>>>

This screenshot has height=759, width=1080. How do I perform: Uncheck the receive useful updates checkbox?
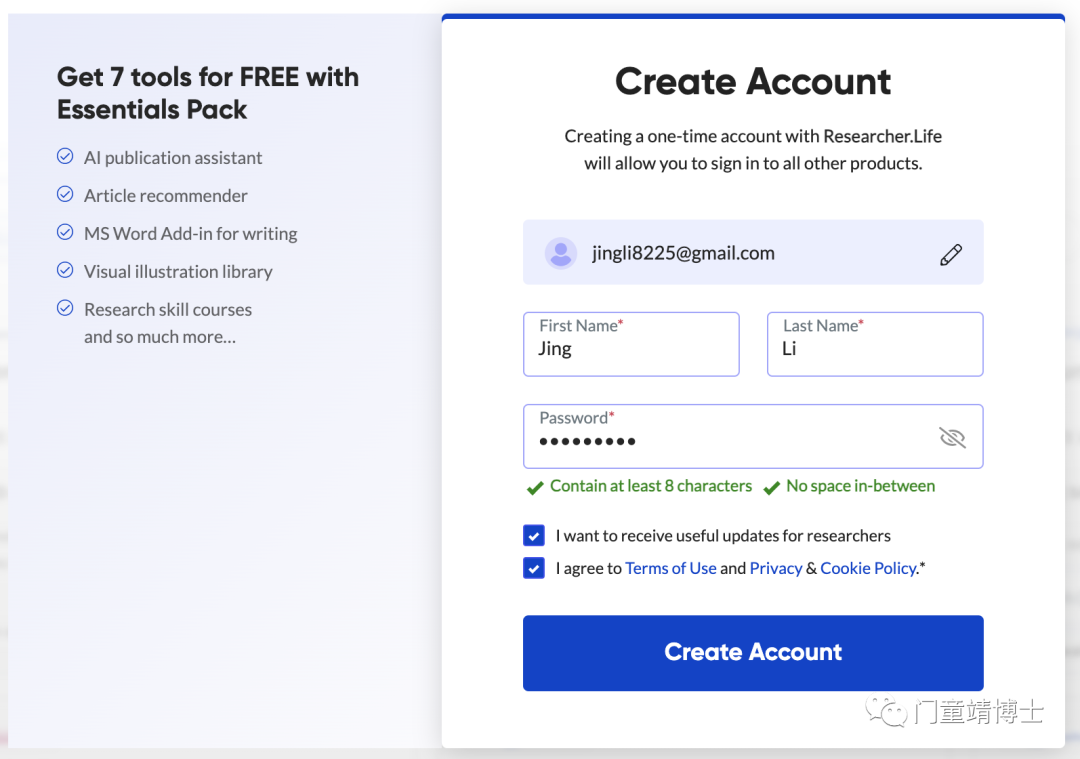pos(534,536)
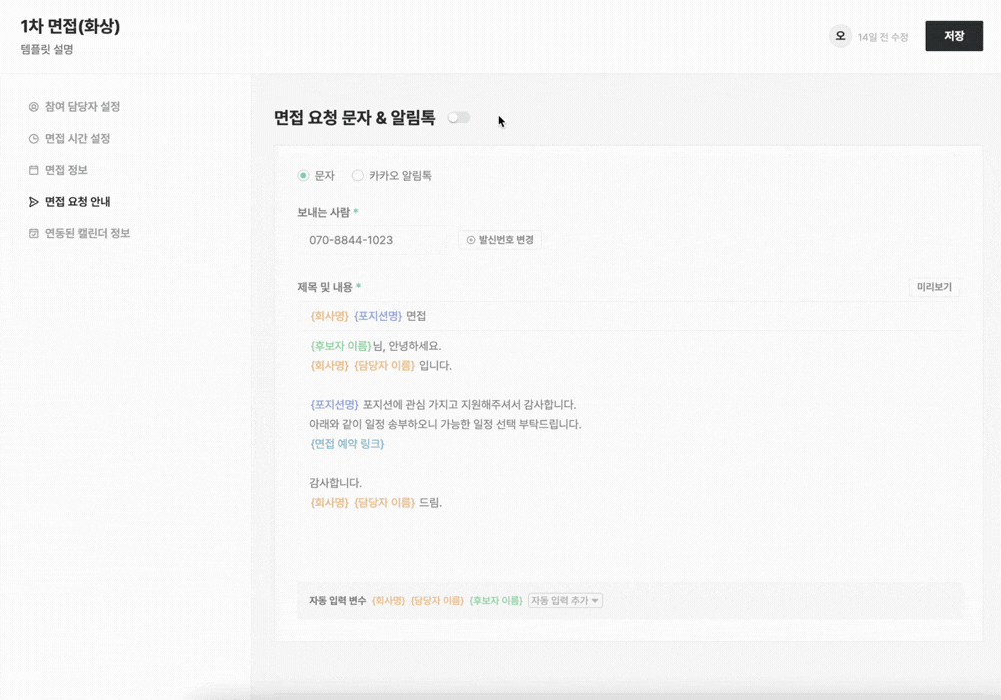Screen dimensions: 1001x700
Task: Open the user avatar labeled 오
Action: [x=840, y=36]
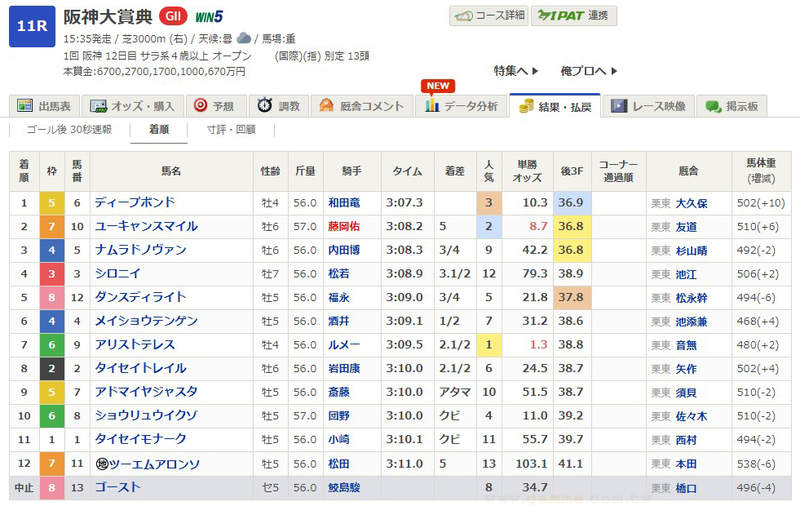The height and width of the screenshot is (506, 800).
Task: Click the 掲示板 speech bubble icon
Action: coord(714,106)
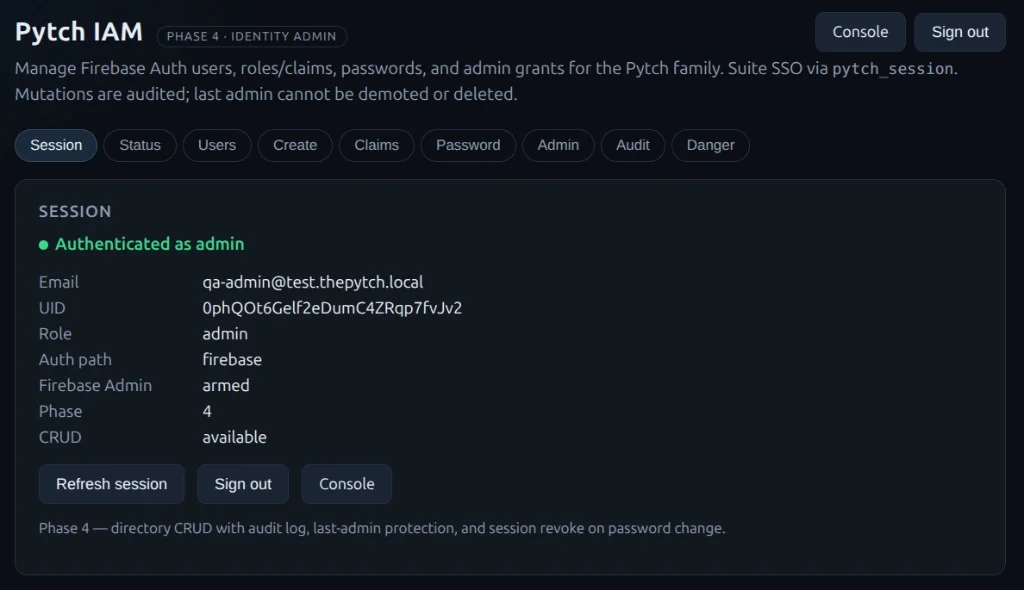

<<<

> [REQUIREMENTS]:
Copy the listing above line for line, without changing any wording, and leave out the pictures.

> [WRITTEN RESPONSE]:
This screenshot has height=759, width=1080. How do I perform: Uncheck the receive useful updates checkbox?
pos(534,536)
Screen dimensions: 1001x700
Task: Open the user avatar labeled 오
Action: [x=840, y=36]
The height and width of the screenshot is (506, 800).
Task: Click the 掲示板 speech bubble icon
Action: coord(714,106)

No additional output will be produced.